Después de eso ninguno de los dos dijimos nada, y al cabo de un instante continuó él con un suspiro:

—¡Bueno, bueno, hija mía! Casa Desolada se va despoblando a toda velocidad.

—Pero allí sigue su señora, Tutor —aunque me daba apuro decirlo, lo aventuré ante el tono triste con que había hablado él—, y hará todo lo posible para que reine la felicidad en ella.

—¡Y lo logrará, amor mío!

La carta no había producido ninguna diferencia entre nosotros, salvo que el asiento a su lado había pasado a ser el mío, y ahora tampoco la producía. Volvió a mí su antigua mirada luminosa y paternal, tomó una de mis manos en las suyas, a su viejo estilo, y volvió a decir:

—Y lo logrará, querida mía. Sin embargo, Casa Desolada se está despoblando a toda prisa, ¡ay, mujercita!

Poco después hube de lamentar que en aquel momento no habláramos más del asunto. Me sentí un tanto desilusionada. Temí no haber sido todo lo que quería ser, desde la carta y la respuesta.

52. Obstinación

Pero llegó otro día cuando a primera hora de la mañana, cuando íbamos a desayunar, llegó corriendo el señor Woodcourt con la asombrosa noticia de que se había cometido un horrible asesinato por el cual habían detenido al señor George. Cuando nos dijo que Sir Leicester Dedlock había ofrecido una gran recompensa por la captura del asesino, no comprendí, en mi consternación inicial, por qué, pero unas palabras más me revelaron que el muerto era el abogado de Sir Leicester, e inmediatamente llegó a mi recuerdo el horror que le tenía mi madre.

La desaparición imprevista y violenta de alguien a quien ella vigilaba y de quien desconfiaba desde hacía mucho tiempo, y que durante mucho tiempo la había vigilado a ella y desconfiado de ella; de alguien por quien ella podía haber sentido pocos instantes de benevolencia, por temer siempre en él a un enemigo secreto y peligroso, me pareció tan terrible que en quien primero pensé fue en ella. ¡Qué horrible enterarse de una muerte así y no poder sentir pena! ¡Qué horrible recordar, quizá, que a veces había incluso deseado que desapareciera aquel anciano al que tan repentinamente habían quitado la vida!

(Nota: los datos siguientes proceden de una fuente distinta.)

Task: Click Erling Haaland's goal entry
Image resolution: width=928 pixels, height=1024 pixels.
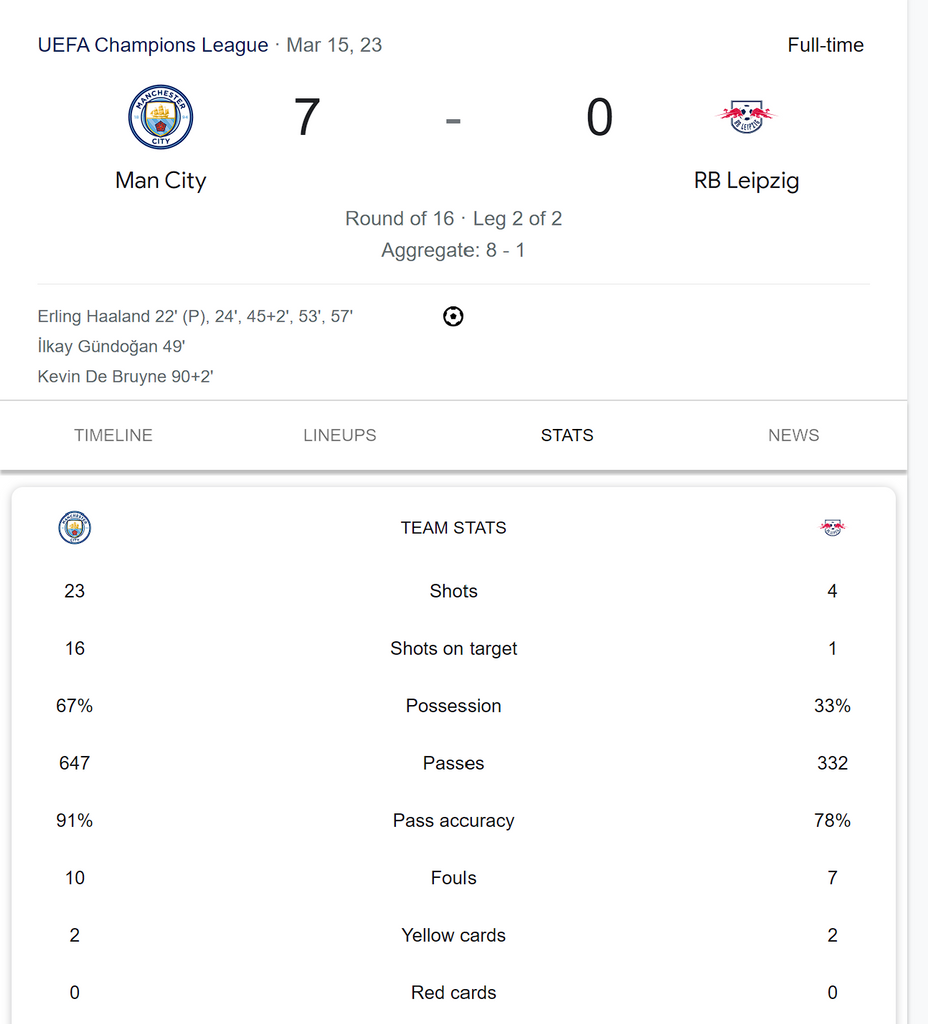Action: (x=195, y=317)
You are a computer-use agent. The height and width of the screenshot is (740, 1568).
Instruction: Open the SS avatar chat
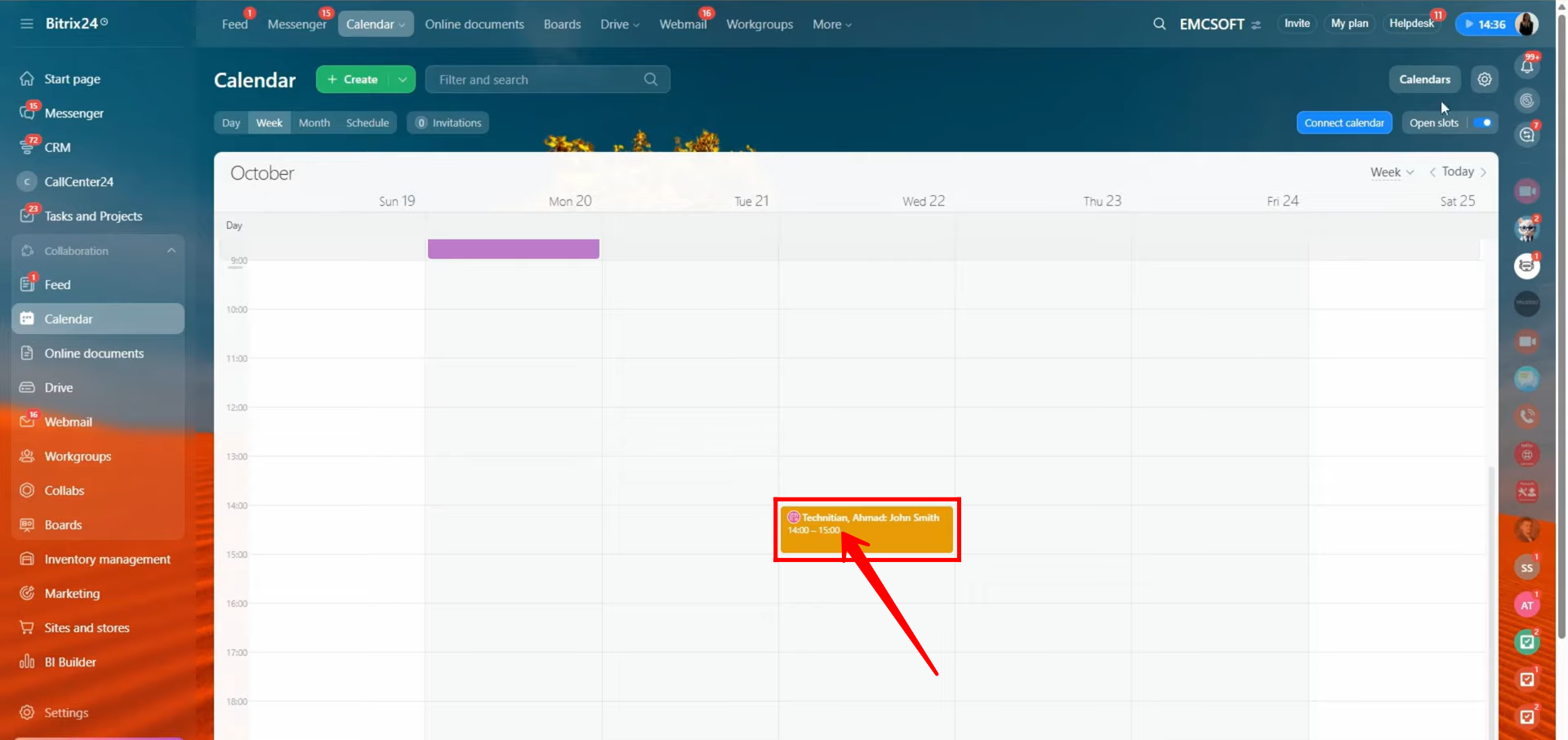click(x=1526, y=568)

Tal cúmulo de reflexiones, que aumentaban el apuro y el temor que sentía yo siempre que se mencionaba el nombre, me causó tal agitación que apenas si pude seguir a la mesa. No pude seguir en absoluto la conversación hasta que tuve algún tiempo para recuperarme. Pero cuando volví en mí y vi lo impresionado que estaba mi Tutor y observé que estaban hablando muy en serio del sospechoso, y recordando todas las opiniones favorables que nos habíamos formado de él, de lo bueno que sabíamos que era, mi interés y mis temores por él fueron tan fuertes que recuperé todas mis fuerzas:

—Tutor, ¿no creerá usted posible que esa acusación sea justa?

—Querida mía, no
puedo
creerlo. Este hombre a quien hemos visto tan sincero y compasivo, que aúna la fuerza de un gigante con la dulzura de un niño, que parece ser uno de los hombres más valerosos de este mundo, y es tan sencillo y tan discreto al respecto, ¿este hombre acusado justamente de tamaño crimen? No puedo creerlo. No es que no lo crea o no lo quiera creer. ¡Es que no puedo!

—Ni yo tampoco —dijo el señor Woodcourt—. Pero, independientemente de lo que creamos y de lo que sabemos de él, más vale no olvidar que algunas de las apariencias están en contra suya. Sentía animosidad contra el muerto. La ha mencionado abiertamente en varios sitios. Se dice que se ha expresado violentamente en contra suya, y, desde luego, que yo sepa, es cierto. Reconoce que estaba solo, en la escena del crimen, en los minutos inmediatos a que éste se cometiera. Yo creo sinceramente que es inocente de toda participación en él, tanto como yo mismo, pero todas ésas son razones para que recaigan en él las sospechas.